[Start]
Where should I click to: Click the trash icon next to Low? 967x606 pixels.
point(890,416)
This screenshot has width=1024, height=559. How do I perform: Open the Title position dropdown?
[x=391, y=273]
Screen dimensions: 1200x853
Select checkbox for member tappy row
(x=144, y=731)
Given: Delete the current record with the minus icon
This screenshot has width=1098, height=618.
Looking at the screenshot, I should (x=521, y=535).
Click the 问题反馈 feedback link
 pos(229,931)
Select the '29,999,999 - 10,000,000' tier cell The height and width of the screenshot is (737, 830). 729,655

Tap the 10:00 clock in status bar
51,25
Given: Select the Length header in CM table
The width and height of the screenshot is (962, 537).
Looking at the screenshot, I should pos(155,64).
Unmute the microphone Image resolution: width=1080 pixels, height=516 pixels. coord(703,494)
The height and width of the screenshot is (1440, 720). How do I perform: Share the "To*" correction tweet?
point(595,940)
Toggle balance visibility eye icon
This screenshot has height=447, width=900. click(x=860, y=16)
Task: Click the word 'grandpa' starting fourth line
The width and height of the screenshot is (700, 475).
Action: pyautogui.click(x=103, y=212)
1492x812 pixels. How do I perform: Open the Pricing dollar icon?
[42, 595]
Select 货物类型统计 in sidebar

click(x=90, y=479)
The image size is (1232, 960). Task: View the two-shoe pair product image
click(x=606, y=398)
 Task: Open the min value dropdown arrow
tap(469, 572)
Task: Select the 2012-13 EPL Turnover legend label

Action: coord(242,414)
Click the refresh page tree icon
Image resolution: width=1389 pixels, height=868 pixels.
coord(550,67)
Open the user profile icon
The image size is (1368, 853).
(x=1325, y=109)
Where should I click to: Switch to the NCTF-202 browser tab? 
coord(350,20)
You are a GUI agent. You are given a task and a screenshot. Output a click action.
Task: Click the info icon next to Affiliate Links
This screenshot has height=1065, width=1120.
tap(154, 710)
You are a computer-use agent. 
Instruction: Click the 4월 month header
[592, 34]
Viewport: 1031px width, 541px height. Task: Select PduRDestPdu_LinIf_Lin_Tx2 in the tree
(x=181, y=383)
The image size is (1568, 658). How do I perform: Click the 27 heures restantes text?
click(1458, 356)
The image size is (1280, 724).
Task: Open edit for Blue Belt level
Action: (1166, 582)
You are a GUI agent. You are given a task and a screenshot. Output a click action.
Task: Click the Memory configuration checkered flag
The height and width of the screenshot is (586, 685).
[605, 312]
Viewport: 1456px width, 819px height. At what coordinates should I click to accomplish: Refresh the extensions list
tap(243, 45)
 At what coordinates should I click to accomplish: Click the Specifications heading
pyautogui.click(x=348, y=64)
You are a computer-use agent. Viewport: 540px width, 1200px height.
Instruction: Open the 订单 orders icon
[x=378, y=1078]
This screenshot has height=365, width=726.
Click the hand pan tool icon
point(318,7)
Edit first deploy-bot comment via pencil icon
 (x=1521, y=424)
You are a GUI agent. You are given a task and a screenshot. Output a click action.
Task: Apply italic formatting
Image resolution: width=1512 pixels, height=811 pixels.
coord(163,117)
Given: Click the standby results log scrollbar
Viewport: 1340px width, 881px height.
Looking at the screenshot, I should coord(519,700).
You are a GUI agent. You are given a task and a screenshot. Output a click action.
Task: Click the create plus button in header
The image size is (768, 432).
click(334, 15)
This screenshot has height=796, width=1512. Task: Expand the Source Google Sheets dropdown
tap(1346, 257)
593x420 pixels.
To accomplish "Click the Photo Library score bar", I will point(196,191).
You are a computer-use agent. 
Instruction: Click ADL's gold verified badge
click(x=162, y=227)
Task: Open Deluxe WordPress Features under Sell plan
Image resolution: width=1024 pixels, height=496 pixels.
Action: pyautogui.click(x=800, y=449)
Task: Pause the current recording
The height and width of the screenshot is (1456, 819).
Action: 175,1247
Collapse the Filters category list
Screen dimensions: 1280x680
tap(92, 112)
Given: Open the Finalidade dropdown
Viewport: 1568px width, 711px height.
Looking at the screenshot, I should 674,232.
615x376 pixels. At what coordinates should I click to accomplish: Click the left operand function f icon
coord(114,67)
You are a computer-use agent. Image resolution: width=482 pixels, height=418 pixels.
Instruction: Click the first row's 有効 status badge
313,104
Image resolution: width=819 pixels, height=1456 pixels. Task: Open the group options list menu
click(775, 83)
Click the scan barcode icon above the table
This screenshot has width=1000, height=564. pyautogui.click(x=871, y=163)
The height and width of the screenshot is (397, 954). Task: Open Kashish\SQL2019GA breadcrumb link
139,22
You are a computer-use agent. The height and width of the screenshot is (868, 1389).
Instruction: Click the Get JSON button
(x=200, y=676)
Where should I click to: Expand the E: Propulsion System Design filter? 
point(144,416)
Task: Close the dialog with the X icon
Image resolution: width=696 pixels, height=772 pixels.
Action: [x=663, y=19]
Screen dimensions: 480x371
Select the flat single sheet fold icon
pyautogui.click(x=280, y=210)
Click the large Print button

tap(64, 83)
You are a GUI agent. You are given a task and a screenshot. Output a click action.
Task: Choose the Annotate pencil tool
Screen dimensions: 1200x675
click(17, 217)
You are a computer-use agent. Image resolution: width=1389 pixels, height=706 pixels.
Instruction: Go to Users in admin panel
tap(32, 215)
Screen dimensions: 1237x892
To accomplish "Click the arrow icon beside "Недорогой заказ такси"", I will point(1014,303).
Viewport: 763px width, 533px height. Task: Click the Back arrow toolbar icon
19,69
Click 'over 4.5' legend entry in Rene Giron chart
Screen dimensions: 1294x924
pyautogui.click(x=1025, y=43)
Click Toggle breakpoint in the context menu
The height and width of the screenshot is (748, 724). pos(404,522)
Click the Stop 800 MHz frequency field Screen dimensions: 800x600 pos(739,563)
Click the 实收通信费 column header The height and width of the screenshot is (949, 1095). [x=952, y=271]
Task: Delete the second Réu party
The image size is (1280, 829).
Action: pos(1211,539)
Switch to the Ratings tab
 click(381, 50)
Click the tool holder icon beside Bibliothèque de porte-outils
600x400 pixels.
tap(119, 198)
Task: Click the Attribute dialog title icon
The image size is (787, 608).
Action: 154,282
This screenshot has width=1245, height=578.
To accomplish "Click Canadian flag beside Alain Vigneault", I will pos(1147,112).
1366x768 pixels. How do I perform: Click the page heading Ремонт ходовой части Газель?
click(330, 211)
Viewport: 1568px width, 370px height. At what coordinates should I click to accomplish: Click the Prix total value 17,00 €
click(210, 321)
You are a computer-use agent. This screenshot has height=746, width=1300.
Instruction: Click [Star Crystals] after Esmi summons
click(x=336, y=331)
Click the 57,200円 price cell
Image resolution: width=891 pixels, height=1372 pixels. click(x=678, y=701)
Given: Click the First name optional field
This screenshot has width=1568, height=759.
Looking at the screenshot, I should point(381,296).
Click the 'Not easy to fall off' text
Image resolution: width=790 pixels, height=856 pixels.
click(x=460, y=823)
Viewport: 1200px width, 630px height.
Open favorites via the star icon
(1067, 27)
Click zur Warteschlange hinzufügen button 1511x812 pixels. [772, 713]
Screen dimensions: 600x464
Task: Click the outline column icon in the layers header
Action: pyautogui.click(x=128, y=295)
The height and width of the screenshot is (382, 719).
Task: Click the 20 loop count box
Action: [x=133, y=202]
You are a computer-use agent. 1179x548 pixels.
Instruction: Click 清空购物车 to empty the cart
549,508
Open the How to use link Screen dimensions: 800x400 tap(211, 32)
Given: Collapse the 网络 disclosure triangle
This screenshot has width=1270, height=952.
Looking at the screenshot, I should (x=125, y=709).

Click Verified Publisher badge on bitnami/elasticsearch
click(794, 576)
[End]
### [Stated exercise]
Would you write out every one of the items above again, word for word and in the same order, without changing anything?

### [Worked answer]
Where should I click to: Click the trash icon next to Low? 967x606 pixels.
point(890,416)
This screenshot has width=1024, height=559. How do I perform: Open the Title position dropdown?
[x=391, y=273]
Screen dimensions: 1200x853
Select checkbox for member tappy row
(x=144, y=731)
Given: Delete the current record with the minus icon
This screenshot has width=1098, height=618.
Looking at the screenshot, I should (x=521, y=535).
Click the 问题反馈 feedback link
 pos(229,931)
Select the '29,999,999 - 10,000,000' tier cell The height and width of the screenshot is (737, 830). 729,655

Tap the 10:00 clock in status bar
51,25
Given: Select the Length header in CM table
The width and height of the screenshot is (962, 537).
Looking at the screenshot, I should pos(155,64).
Unmute the microphone Image resolution: width=1080 pixels, height=516 pixels. coord(703,494)
The height and width of the screenshot is (1440, 720). How do I perform: Share the "To*" correction tweet?
point(595,940)
Toggle balance visibility eye icon
This screenshot has height=447, width=900. click(x=860, y=16)
Task: Click the word 'grandpa' starting fourth line
The width and height of the screenshot is (700, 475).
Action: pyautogui.click(x=103, y=212)
1492x812 pixels. How do I perform: Open the Pricing dollar icon?
[42, 595]
Select 货物类型统计 in sidebar

click(x=90, y=479)
The image size is (1232, 960). Task: View the two-shoe pair product image
click(x=606, y=398)
 Task: Open the min value dropdown arrow
tap(469, 572)
Task: Select the 2012-13 EPL Turnover legend label

Action: coord(242,414)
Click the refresh page tree icon
Image resolution: width=1389 pixels, height=868 pixels.
coord(550,67)
Open the user profile icon
The image size is (1368, 853).
(x=1325, y=109)
Where should I click to: Switch to the NCTF-202 browser tab? 
coord(350,20)
You are a GUI agent. You are given a task and a screenshot. Output a click action.
Task: Click the info icon next to Affiliate Links
This screenshot has height=1065, width=1120.
tap(154, 710)
You are a computer-use agent. 
Instruction: Click the 4월 month header
[592, 34]
Viewport: 1031px width, 541px height. Task: Select PduRDestPdu_LinIf_Lin_Tx2 in the tree
(x=181, y=383)
The image size is (1568, 658). How do I perform: Click the 27 heures restantes text?
click(1458, 356)
The image size is (1280, 724).
Task: Open edit for Blue Belt level
Action: (1166, 582)
You are a GUI agent. You are given a task and a screenshot. Output a click action.
Task: Click the Memory configuration checkered flag
The height and width of the screenshot is (586, 685).
[605, 312]
Viewport: 1456px width, 819px height. At what coordinates should I click to accomplish: Refresh the extensions list
tap(243, 45)
 At what coordinates should I click to accomplish: Click the Specifications heading
pyautogui.click(x=348, y=64)
You are a computer-use agent. Viewport: 540px width, 1200px height.
Instruction: Open the 订单 orders icon
[x=378, y=1078]
This screenshot has height=365, width=726.
Click the hand pan tool icon
point(318,7)
Edit first deploy-bot comment via pencil icon
 (x=1521, y=424)
You are a GUI agent. You are given a task and a screenshot. Output a click action.
Task: Apply italic formatting
Image resolution: width=1512 pixels, height=811 pixels.
coord(163,117)
Given: Click the standby results log scrollbar
Viewport: 1340px width, 881px height.
Looking at the screenshot, I should coord(519,700).
You are a GUI agent. You are given a task and a screenshot. Output a click action.
Task: Click the create plus button in header
The image size is (768, 432).
click(334, 15)
This screenshot has height=796, width=1512. Task: Expand the Source Google Sheets dropdown
tap(1346, 257)
593x420 pixels.
To accomplish "Click the Photo Library score bar", I will point(196,191).
You are a computer-use agent. 
Instruction: Click ADL's gold verified badge
click(x=162, y=227)
Task: Open Deluxe WordPress Features under Sell plan
Image resolution: width=1024 pixels, height=496 pixels.
Action: pyautogui.click(x=800, y=449)
Task: Pause the current recording
The height and width of the screenshot is (1456, 819).
Action: 175,1247
Collapse the Filters category list
Screen dimensions: 1280x680
tap(92, 112)
Given: Open the Finalidade dropdown
Viewport: 1568px width, 711px height.
Looking at the screenshot, I should 674,232.
615x376 pixels. At what coordinates should I click to accomplish: Click the left operand function f icon
coord(114,67)
You are a computer-use agent. Image resolution: width=482 pixels, height=418 pixels.
Instruction: Click the first row's 有効 status badge
313,104
Image resolution: width=819 pixels, height=1456 pixels. Task: Open the group options list menu
click(775, 83)
Click the scan barcode icon above the table
This screenshot has width=1000, height=564. pyautogui.click(x=871, y=163)
The height and width of the screenshot is (397, 954). Task: Open Kashish\SQL2019GA breadcrumb link
139,22
You are a computer-use agent. The height and width of the screenshot is (868, 1389).
Instruction: Click the Get JSON button
(x=200, y=676)
Where should I click to: Expand the E: Propulsion System Design filter? 
point(144,416)
Task: Close the dialog with the X icon
Image resolution: width=696 pixels, height=772 pixels.
Action: [x=663, y=19]
Screen dimensions: 480x371
Select the flat single sheet fold icon
pyautogui.click(x=280, y=210)
Click the large Print button

tap(64, 83)
You are a GUI agent. You are given a task and a screenshot. Output a click action.
Task: Choose the Annotate pencil tool
Screen dimensions: 1200x675
click(17, 217)
You are a computer-use agent. Image resolution: width=1389 pixels, height=706 pixels.
Instruction: Go to Users in admin panel
tap(32, 215)
Screen dimensions: 1237x892
To accomplish "Click the arrow icon beside "Недорогой заказ такси"", I will point(1014,303).
Viewport: 763px width, 533px height. Task: Click the Back arrow toolbar icon
19,69
Click 'over 4.5' legend entry in Rene Giron chart
Screen dimensions: 1294x924
pyautogui.click(x=1025, y=43)
Click Toggle breakpoint in the context menu
The height and width of the screenshot is (748, 724). pos(404,522)
Click the Stop 800 MHz frequency field Screen dimensions: 800x600 pos(739,563)
Click the 实收通信费 column header The height and width of the screenshot is (949, 1095). [x=952, y=271]
Task: Delete the second Réu party
The image size is (1280, 829).
Action: pos(1211,539)
Switch to the Ratings tab
 click(381, 50)
Click the tool holder icon beside Bibliothèque de porte-outils
600x400 pixels.
tap(119, 198)
Task: Click the Attribute dialog title icon
The image size is (787, 608).
Action: 154,282
This screenshot has width=1245, height=578.
To accomplish "Click Canadian flag beside Alain Vigneault", I will pos(1147,112).
1366x768 pixels. How do I perform: Click the page heading Ремонт ходовой части Газель?
click(330, 211)
Viewport: 1568px width, 370px height. At what coordinates should I click to accomplish: Click the Prix total value 17,00 €
click(210, 321)
You are a computer-use agent. This screenshot has height=746, width=1300.
Instruction: Click [Star Crystals] after Esmi summons
click(x=336, y=331)
Click the 57,200円 price cell
Image resolution: width=891 pixels, height=1372 pixels. click(x=678, y=701)
Given: Click the First name optional field
This screenshot has width=1568, height=759.
Looking at the screenshot, I should point(381,296).
Click the 'Not easy to fall off' text
Image resolution: width=790 pixels, height=856 pixels.
click(x=460, y=823)
Viewport: 1200px width, 630px height.
Open favorites via the star icon
(1067, 27)
Click zur Warteschlange hinzufügen button 1511x812 pixels. [772, 713]
Screen dimensions: 600x464
Task: Click the outline column icon in the layers header
Action: pyautogui.click(x=128, y=295)
The height and width of the screenshot is (382, 719).
Task: Click the 20 loop count box
Action: [x=133, y=202]
You are a computer-use agent. 1179x548 pixels.
Instruction: Click 清空购物车 to empty the cart
549,508
Open the How to use link Screen dimensions: 800x400 tap(211, 32)
Given: Collapse the 网络 disclosure triangle
This screenshot has width=1270, height=952.
Looking at the screenshot, I should (x=125, y=709).

Click Verified Publisher badge on bitnami/elasticsearch
click(794, 576)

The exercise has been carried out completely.